A multi-site NHS Trust Hospital in London wanted both a cultural shift towards a ‘Coaching Organisation’ and improved development of staff by managers.
Medical staff were largely not developing others in spite of corporate policy. There was a culture of manage and tell in medical, research, support and senior management staff. The exigencies of emergency and critical care tended to underpin the existing traits of fire-fighting, stress and telling or doing (rather than teaching and delegating).

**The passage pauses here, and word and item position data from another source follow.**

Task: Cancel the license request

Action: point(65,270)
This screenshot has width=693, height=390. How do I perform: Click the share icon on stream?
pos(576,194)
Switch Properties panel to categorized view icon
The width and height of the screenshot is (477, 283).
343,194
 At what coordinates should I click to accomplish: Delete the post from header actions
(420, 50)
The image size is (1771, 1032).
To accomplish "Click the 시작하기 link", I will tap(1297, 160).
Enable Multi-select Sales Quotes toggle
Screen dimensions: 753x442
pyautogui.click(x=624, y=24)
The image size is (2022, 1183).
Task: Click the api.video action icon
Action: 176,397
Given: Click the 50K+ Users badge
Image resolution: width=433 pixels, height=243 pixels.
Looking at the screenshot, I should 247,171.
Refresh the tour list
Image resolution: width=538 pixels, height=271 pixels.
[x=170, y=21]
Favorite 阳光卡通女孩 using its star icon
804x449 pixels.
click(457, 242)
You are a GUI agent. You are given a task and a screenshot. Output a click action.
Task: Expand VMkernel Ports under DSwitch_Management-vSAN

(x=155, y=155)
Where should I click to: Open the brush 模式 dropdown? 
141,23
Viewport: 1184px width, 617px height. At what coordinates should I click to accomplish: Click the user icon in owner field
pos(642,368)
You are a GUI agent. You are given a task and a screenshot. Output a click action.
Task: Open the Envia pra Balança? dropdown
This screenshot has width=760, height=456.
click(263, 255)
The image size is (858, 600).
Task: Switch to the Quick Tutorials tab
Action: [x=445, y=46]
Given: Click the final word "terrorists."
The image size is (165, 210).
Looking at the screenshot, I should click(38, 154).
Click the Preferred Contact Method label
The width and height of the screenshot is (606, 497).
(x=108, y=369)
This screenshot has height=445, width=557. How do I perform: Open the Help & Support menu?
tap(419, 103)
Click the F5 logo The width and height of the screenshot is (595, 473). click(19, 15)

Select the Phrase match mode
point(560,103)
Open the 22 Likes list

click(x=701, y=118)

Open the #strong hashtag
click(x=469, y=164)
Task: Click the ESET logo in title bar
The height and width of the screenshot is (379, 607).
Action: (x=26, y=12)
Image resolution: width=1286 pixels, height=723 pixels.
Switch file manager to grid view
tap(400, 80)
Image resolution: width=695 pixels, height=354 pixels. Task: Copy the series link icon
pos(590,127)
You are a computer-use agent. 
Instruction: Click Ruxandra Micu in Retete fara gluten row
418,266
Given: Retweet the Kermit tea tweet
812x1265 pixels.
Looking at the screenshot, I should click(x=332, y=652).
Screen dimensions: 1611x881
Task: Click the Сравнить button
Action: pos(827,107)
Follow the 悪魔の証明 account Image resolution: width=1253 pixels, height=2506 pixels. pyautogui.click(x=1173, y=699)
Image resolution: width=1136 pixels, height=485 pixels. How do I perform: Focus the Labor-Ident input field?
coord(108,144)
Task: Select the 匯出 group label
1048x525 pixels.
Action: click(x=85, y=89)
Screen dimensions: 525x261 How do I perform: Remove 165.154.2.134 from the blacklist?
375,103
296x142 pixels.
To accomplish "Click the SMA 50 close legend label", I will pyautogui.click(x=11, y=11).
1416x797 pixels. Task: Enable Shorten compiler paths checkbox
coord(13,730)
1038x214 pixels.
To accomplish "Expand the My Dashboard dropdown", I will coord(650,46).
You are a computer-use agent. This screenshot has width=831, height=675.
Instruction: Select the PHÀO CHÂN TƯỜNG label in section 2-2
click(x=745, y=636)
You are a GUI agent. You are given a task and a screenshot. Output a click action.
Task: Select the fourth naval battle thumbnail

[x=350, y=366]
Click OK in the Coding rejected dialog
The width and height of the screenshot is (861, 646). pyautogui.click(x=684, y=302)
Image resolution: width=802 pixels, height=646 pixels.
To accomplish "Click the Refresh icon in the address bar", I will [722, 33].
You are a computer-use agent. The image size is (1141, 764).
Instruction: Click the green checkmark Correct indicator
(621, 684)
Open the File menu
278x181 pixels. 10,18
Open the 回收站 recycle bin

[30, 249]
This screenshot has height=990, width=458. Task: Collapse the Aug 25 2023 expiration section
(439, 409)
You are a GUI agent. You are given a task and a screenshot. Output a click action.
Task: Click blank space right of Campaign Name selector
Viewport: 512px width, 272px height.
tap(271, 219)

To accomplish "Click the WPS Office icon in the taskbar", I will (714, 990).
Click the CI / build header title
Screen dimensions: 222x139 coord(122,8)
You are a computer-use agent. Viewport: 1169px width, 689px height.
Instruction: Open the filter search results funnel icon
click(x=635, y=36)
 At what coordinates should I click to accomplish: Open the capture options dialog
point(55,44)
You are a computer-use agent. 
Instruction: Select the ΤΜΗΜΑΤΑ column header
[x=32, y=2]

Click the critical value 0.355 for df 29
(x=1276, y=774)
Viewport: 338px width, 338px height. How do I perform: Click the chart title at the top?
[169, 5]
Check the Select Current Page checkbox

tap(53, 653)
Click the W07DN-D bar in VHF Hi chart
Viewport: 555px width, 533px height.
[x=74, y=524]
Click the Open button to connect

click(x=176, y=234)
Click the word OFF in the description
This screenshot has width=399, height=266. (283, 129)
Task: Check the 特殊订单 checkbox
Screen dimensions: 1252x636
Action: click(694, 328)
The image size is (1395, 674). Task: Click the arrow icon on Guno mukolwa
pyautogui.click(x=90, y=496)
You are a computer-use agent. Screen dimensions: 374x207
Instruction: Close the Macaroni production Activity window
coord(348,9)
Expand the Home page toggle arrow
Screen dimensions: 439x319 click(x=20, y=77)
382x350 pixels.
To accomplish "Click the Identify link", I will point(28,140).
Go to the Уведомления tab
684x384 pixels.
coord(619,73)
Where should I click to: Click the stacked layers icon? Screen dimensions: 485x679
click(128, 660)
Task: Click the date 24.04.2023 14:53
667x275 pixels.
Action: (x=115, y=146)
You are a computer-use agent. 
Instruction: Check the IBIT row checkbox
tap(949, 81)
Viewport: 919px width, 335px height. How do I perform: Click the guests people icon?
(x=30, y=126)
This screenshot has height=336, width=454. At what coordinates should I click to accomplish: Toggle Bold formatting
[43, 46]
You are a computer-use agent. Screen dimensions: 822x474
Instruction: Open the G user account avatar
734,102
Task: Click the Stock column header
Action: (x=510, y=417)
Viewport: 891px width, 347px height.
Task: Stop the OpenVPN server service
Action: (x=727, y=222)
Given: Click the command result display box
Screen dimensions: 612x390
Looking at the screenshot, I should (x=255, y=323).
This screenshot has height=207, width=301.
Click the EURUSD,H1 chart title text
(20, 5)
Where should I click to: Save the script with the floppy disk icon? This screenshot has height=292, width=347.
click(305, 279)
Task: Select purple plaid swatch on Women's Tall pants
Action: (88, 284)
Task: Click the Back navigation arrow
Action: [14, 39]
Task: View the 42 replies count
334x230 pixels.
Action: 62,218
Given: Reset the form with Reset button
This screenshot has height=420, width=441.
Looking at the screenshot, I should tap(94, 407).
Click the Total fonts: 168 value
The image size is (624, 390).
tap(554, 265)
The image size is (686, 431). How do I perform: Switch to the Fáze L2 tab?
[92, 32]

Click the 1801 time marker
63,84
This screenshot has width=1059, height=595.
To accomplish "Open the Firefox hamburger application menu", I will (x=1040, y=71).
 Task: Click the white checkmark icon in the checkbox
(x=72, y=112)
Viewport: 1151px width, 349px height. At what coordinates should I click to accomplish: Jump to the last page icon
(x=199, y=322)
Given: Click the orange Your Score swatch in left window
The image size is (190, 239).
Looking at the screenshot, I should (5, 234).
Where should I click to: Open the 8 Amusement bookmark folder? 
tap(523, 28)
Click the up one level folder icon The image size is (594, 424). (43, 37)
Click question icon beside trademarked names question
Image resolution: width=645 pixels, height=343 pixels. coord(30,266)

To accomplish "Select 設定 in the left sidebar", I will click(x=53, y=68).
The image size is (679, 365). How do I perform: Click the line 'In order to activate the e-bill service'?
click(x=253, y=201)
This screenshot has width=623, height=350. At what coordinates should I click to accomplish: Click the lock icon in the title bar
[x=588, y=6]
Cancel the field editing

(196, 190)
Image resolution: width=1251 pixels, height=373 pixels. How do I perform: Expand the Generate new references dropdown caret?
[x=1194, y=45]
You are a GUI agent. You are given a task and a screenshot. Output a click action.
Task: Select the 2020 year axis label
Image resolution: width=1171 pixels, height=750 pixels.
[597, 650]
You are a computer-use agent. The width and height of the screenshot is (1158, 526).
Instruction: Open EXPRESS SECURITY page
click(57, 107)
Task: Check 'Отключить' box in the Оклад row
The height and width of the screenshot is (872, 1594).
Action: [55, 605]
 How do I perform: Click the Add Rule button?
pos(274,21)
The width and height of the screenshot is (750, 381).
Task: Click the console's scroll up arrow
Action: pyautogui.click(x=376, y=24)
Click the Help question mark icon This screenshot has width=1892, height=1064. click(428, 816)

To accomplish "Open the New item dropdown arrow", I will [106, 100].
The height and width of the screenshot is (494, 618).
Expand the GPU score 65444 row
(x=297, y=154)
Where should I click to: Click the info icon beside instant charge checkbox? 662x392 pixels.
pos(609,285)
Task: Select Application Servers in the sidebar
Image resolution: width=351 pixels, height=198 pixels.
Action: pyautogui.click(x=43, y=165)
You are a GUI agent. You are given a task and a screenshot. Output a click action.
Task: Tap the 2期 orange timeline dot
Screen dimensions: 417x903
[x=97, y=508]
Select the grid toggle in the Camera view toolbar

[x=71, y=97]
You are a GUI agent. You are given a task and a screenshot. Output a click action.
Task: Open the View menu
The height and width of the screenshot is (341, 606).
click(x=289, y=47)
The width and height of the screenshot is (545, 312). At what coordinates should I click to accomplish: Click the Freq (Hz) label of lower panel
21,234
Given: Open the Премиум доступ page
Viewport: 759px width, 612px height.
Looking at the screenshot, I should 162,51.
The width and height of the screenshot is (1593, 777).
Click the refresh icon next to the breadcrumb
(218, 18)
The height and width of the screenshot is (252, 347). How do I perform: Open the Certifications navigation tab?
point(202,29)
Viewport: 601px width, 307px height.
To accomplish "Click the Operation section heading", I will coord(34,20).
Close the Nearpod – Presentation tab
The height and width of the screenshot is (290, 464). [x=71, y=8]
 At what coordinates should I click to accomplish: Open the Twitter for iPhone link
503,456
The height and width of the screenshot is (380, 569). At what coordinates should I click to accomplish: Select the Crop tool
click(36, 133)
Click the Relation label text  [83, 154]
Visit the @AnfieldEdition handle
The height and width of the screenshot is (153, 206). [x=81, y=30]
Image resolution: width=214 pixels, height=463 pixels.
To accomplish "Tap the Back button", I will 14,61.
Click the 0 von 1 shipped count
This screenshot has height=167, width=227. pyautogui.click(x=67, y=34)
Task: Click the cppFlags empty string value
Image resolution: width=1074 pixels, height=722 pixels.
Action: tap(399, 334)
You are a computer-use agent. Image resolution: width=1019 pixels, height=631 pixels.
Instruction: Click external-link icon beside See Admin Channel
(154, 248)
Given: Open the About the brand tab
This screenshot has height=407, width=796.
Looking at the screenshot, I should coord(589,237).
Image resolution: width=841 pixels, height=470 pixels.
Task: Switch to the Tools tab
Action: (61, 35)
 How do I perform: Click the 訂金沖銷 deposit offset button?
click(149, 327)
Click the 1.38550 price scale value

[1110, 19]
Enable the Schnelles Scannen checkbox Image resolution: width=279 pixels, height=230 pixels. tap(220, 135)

We co-developed a strategic learning journey for senior and middle managers among the 6,500 staff and a multi-level awareness programme running before, during and after the 4-year intervention. High-level awareness meetings, HR training programme in coaching for the Director down, staff-awareness meetings, pre-course work, modulized training interventions with inter-training activities, a post-course coaching forum for graduates of the programme, and continuing opportunities for further-skills development.
As the programme developed a second level of modulized training was delivered for more junior levels of management across every activity in the Trust, with themed learning. Additionally, some 1-2-1 coaching sessions were also delivered. Culture-wide outcomes were limited by cash-flow isues in years 2 & 3 but in several Trust areas of activity, where all or most managers had been on the course, there was a seismic shift in management approach to one of questioning and developing people as a preferred approach with most people, most of the time. If the full funding had been available, this could have produced a Trust-wide impact and more work remains to be done when funding allows. The courses attracted matrons, nursing officers, leading research scientists, finance managers, organisational development team, consultants, directors and heads of faculty. Over half a dozen managers outside of HR functions went on to do 10-20 days of further coach-training.